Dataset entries
= = = = = = =
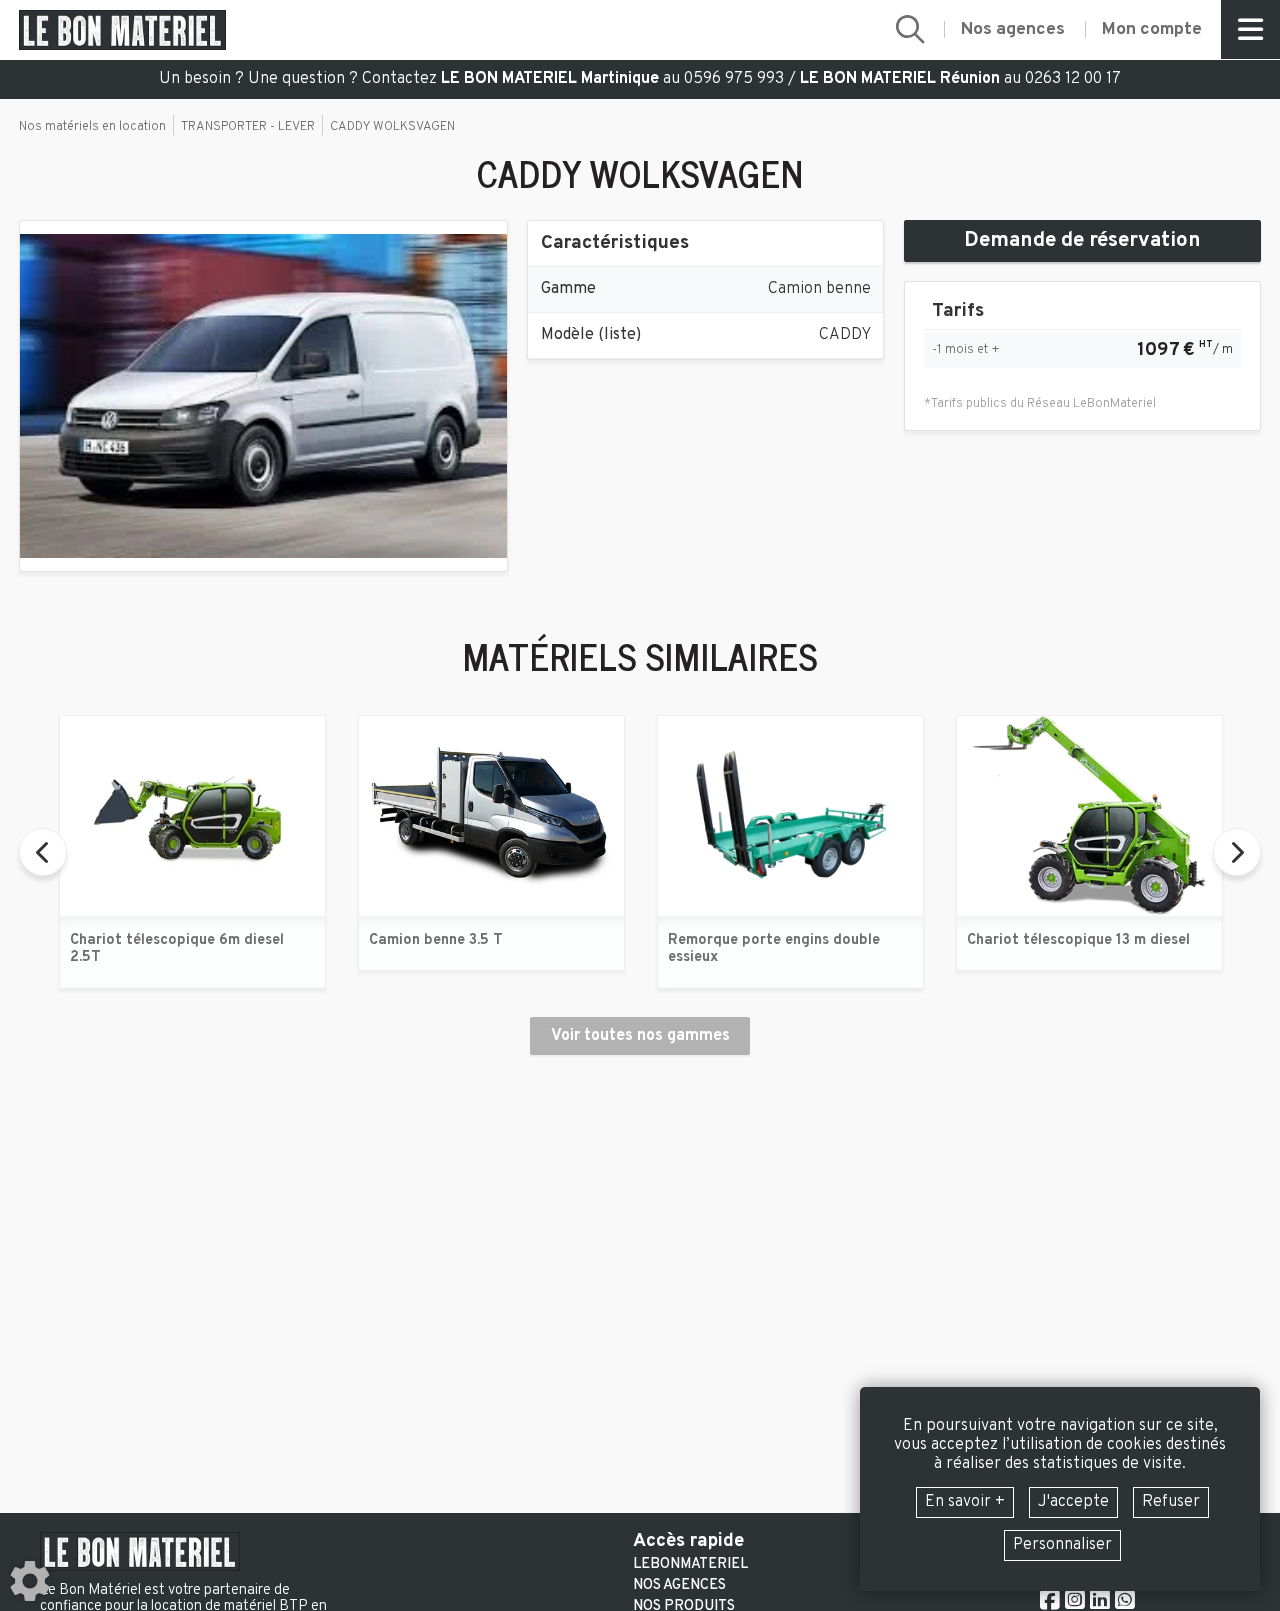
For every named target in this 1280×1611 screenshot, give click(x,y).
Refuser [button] (1171, 1502)
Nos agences (679, 1586)
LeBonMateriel (690, 1565)
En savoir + (965, 1502)
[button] (910, 29)
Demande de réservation (1082, 241)
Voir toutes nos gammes (640, 1036)
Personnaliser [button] (1062, 1545)
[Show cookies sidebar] (30, 1581)
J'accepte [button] (1073, 1502)
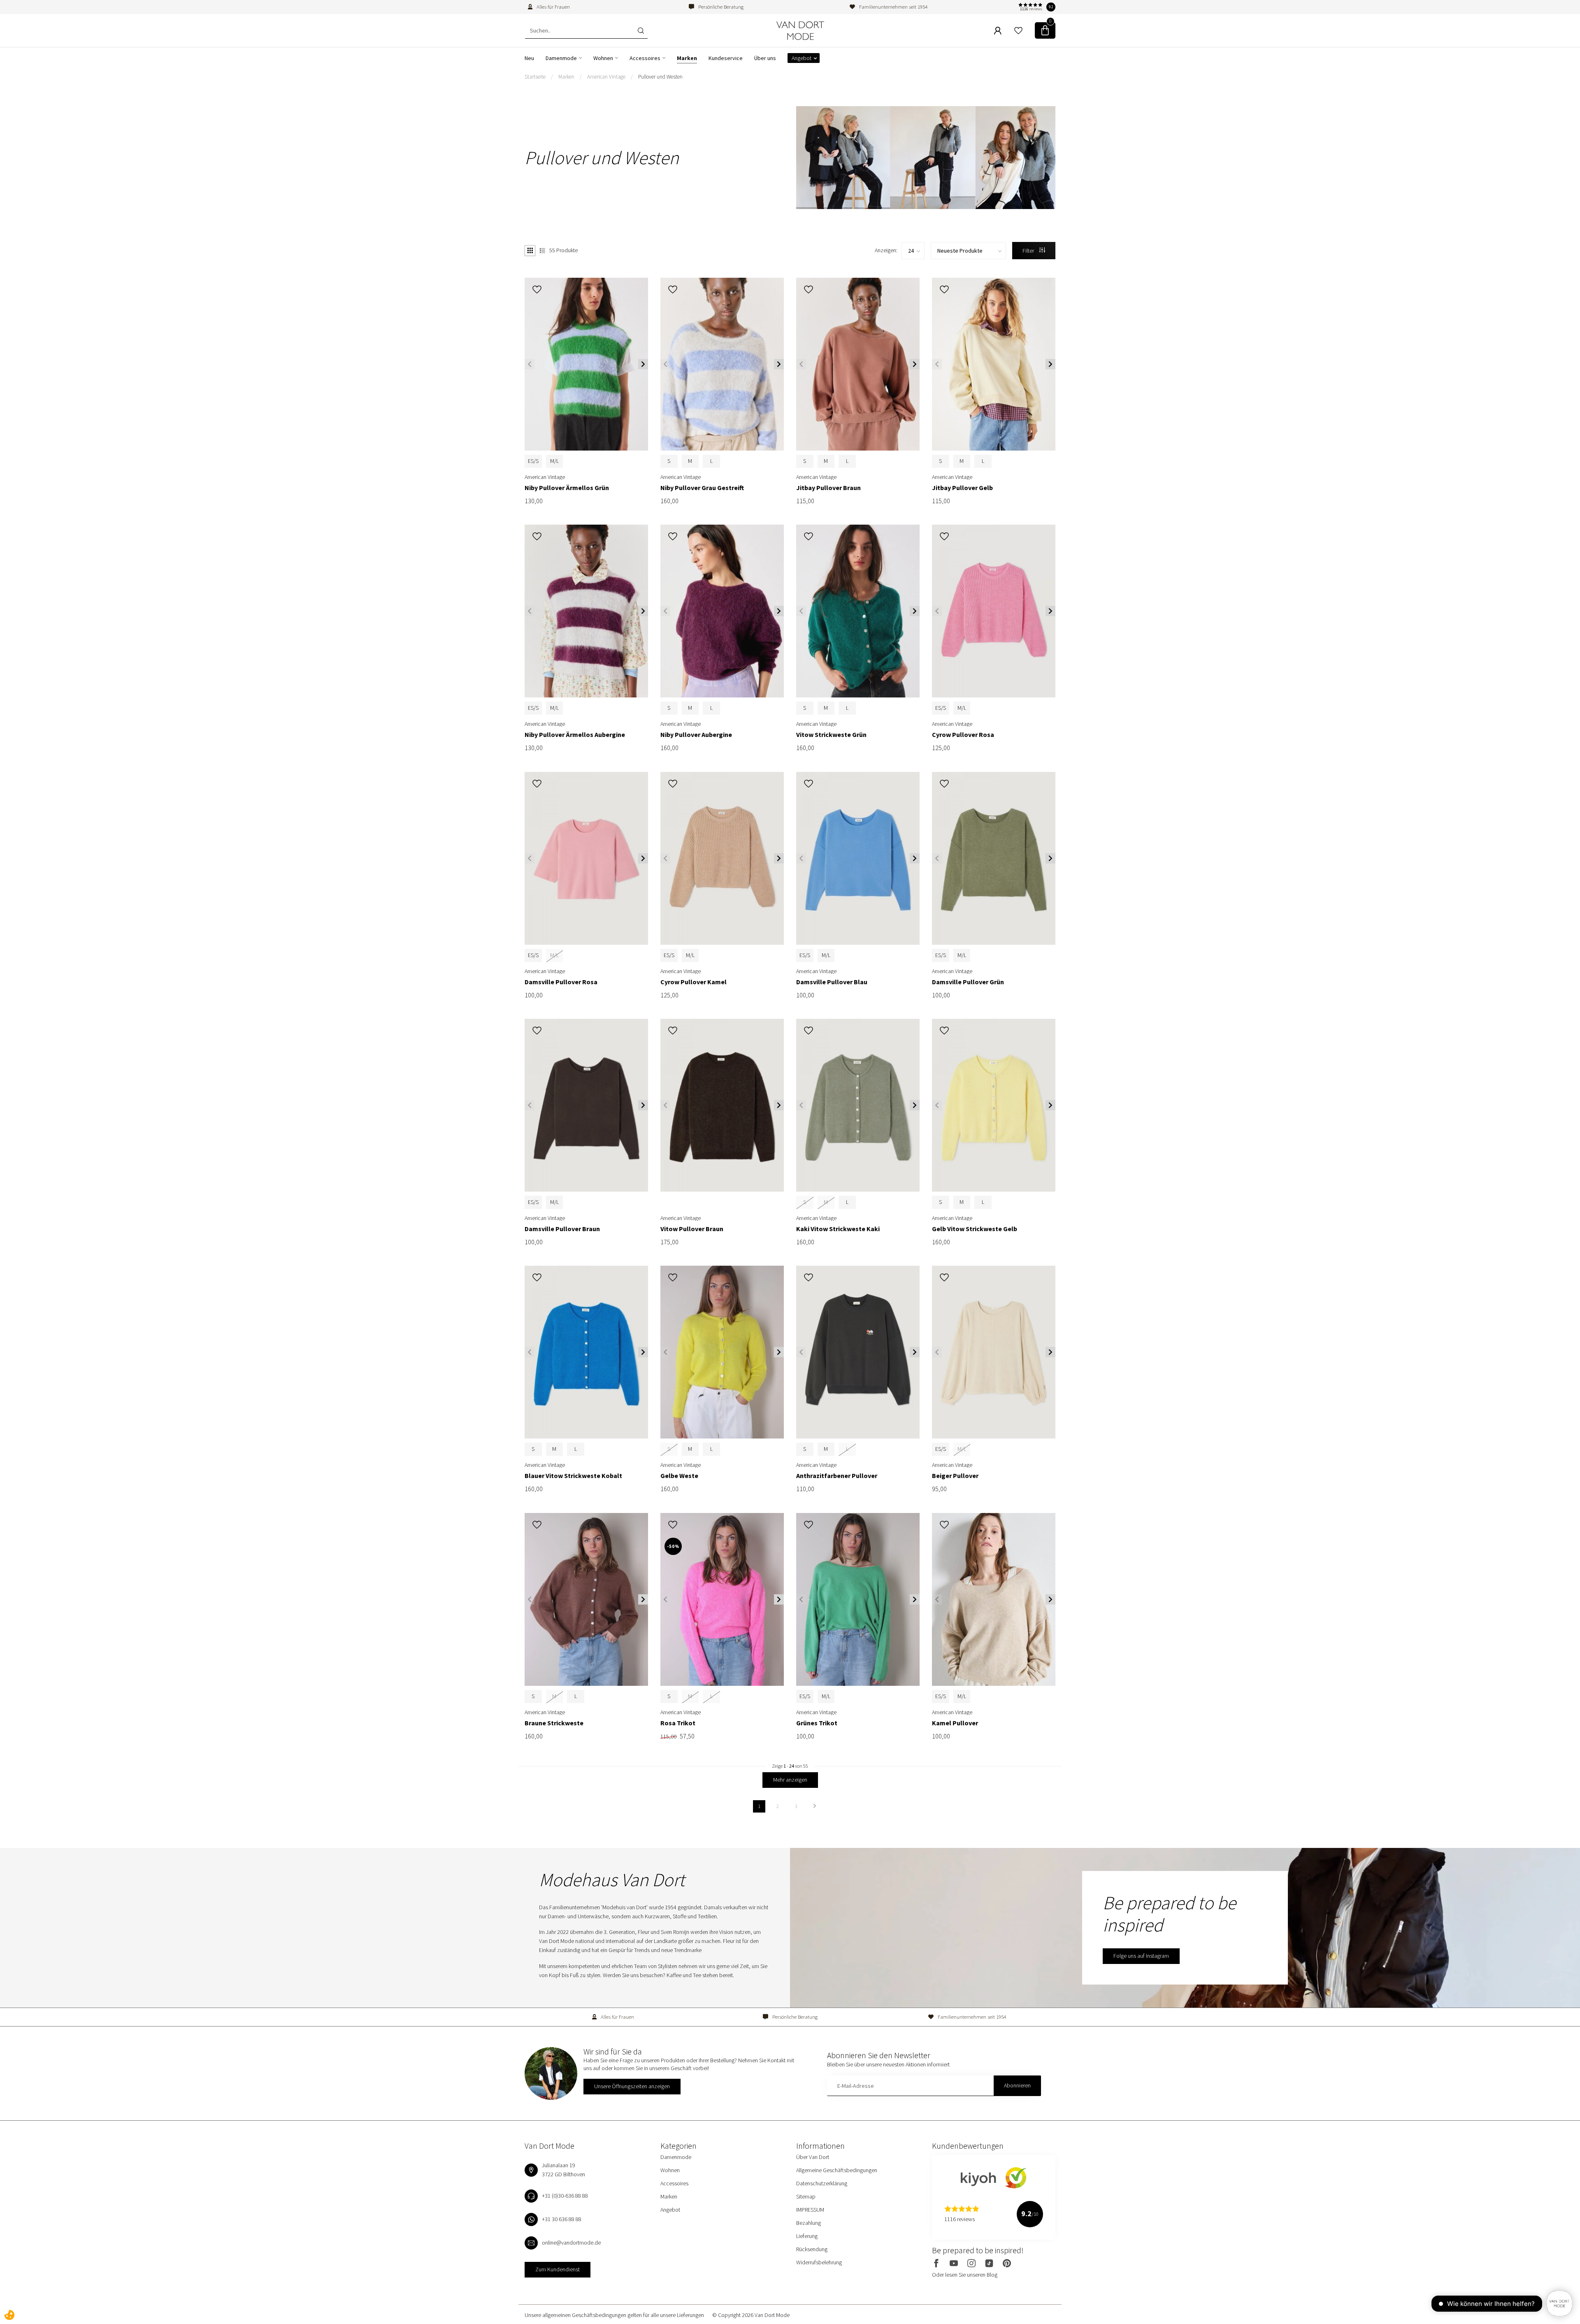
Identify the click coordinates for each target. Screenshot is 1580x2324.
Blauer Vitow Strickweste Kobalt (573, 1476)
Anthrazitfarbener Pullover (836, 1476)
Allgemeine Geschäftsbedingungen (836, 2170)
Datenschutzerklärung (821, 2183)
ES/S (533, 461)
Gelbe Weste (679, 1476)
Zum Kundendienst (557, 2269)
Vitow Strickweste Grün (831, 735)
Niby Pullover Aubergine (696, 735)
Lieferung (807, 2236)
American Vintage (606, 76)
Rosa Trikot (677, 1723)
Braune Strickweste (554, 1723)
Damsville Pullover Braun (562, 1229)
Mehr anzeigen (790, 1779)
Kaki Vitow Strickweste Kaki (838, 1229)
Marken (687, 58)
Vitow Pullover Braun (691, 1229)
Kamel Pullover (955, 1723)
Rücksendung (811, 2249)
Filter (1028, 250)
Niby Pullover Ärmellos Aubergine (575, 735)
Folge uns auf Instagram (1141, 1955)
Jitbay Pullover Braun (828, 488)
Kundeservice (726, 58)
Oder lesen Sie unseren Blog (964, 2274)
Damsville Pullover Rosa (561, 982)
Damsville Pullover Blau (831, 982)
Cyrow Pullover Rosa (963, 735)
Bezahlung (808, 2222)
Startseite (535, 76)
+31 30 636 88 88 (561, 2219)
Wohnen (603, 58)
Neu (529, 58)
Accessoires (645, 58)
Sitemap (806, 2196)
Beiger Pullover (955, 1476)
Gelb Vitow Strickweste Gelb (974, 1229)
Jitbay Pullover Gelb (962, 488)
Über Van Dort (812, 2157)
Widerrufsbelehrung (819, 2262)
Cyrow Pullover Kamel (693, 982)
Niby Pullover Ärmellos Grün (567, 488)
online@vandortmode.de (571, 2242)
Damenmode (561, 58)
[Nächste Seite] (815, 1806)
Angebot (801, 58)
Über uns (765, 58)
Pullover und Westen (660, 76)
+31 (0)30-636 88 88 (565, 2195)
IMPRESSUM (810, 2209)
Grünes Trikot (816, 1723)
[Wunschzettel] (1018, 30)
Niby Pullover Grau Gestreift (702, 488)
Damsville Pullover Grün (968, 982)
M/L (554, 461)
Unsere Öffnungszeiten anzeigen (632, 2086)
= = = = = = =
Copy, exactly as written, the lines above, beginning with the one that contains "Jitbay Pullover Gelb (962, 488)" and ending with the last.

Answer for the task:
Jitbay Pullover Gelb (962, 488)
Über Van Dort (812, 2157)
Widerrufsbelehrung (819, 2262)
Cyrow Pullover Kamel (693, 982)
Niby Pullover Ärmellos Grün (567, 488)
online@vandortmode.de (571, 2242)
Damenmode (561, 58)
[Nächste Seite] (815, 1806)
Angebot (801, 58)
Über uns (765, 58)
Pullover und Westen (660, 76)
+31 (0)30-636 88 88 (565, 2195)
IMPRESSUM (810, 2209)
Grünes Trikot (816, 1723)
[Wunschzettel] (1018, 30)
Niby Pullover Grau Gestreift (702, 488)
Damsville Pullover Grün (968, 982)
M/L (554, 461)
Unsere Öffnungszeiten anzeigen (632, 2086)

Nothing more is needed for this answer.